Mencari nafkah merupakan kewajiban dan tanggungjawab orangtua, terutama seorang ayah. Dengan ini, seluruh kebutuhan anak terus menjadi tanggungjawab orangtua hingga berusia 21 tahun atau masuk usia dewasa, menurut lembaga perlindungan anak.
Akan tetapi, terbatasnya latar belakang pendidikan serta kemampuan membuat sebagian orangtua tidak bisa memenuhi kebutuhan anak-anaknya. Jangankan untuk memberi tempat tinggal dan tidur yang nyaman, untuk makan saja terkadang alami kesulitan.

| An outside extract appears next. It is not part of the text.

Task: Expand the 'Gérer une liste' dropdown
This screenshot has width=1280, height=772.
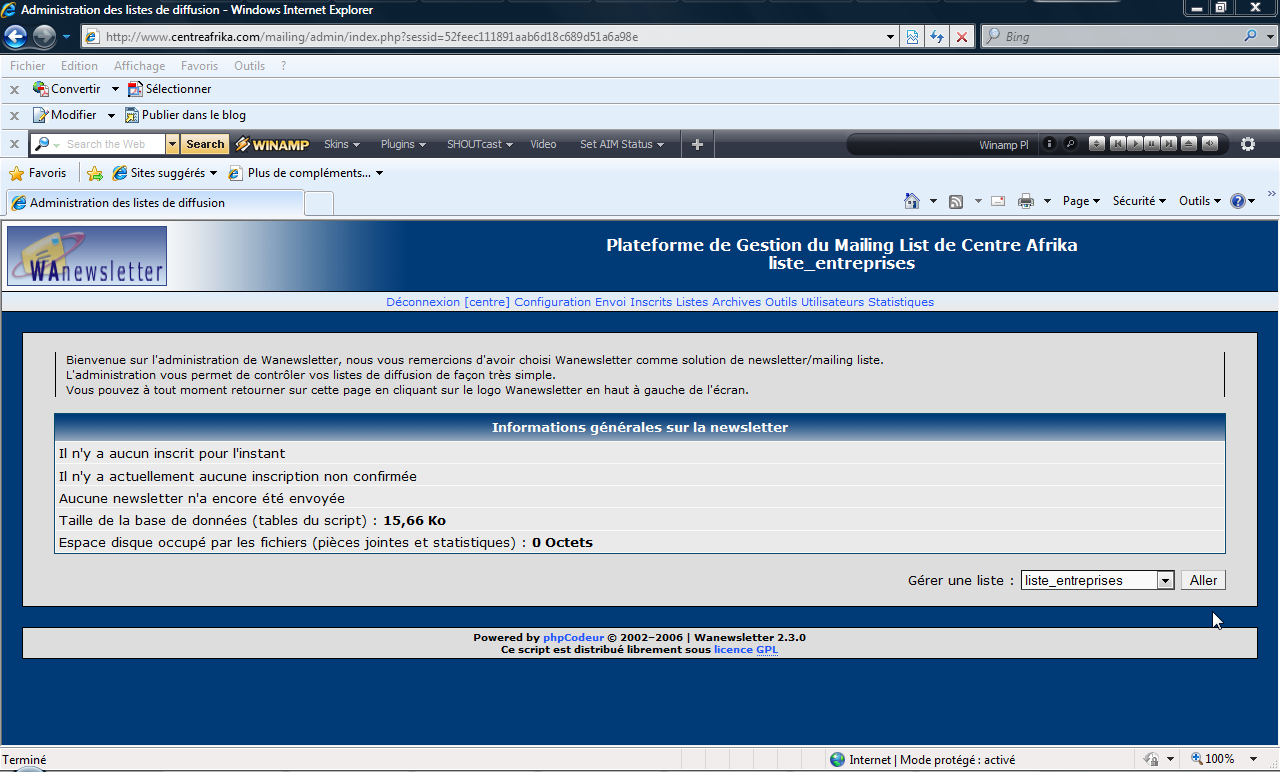Action: tap(1164, 580)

Kondisi ini tak jarang membuat anak yang harusnya fokus menata hidup melalui pendidikan yang ditempuh, menjadi ikut terlibat, terjun mencari nafkah.
Seperti halnya Yulianti, remaja 17 tahun di Polewali Mandar, Sulawesi Barat. Setiap hari, Yulianti bekerja mengumpulkan buah kapuk di dalam hutan untuk dijual kembali.
“Sejak SD sudah kerja seperti ini. Biasa kalau hari libur, ataupun pulang sekolah baru kumpulkan kapuk,” ucap dia, dilansir newsdetik.com.
Untuk mendapatkan buah kapuk, Yulianti harus keluar masuk hutan seorang diri, tanpa ada yang mendampingi.
“Tidak takut, soalnya sudah biasa,” jawab dia saat disinggung merasa takut menjelajahi hutan seorang diri.
Sedangkan hasil yang didapat dari sekarung buah kapuk yang terkumpul selama empat hari sebesar Rp 50 ribu.
Uangnya dipakai untuk bantu mama, untuk beli kebutuhan sehari-hari,” tutur pelajar kelas 1 SMA tersebut.
Sebagai seorang ibu, Sukma Damayanti (45) jelas merasa tidak tega pada sang anak karena harus ikut mengais rezeki, meringankan beban kebutuhan sehari-hari mereka, yang seharusnya diperankan oleh suami atau ayah dari anaknya.
“Suami saya sudah lama pergi (meninggalkan tanpa kabar), dua anak saya ikut sama suami, seorang lainnya sudah lama menikah dan tinggal sama suami di tempat lain. Di rumah ini hanya ada saya dan Yulianti,” terang Sukma.
Sukma pun tak lupa memanjatkan doa untuk sang anak.
“Semoga berhasil anakku, walaupun susah, demi cita-cita dia berjuang. Saya tidak pernah berputus asa karena masih ada Tuhan, saya berusaha, semoga berhasil anakku,” harapnya.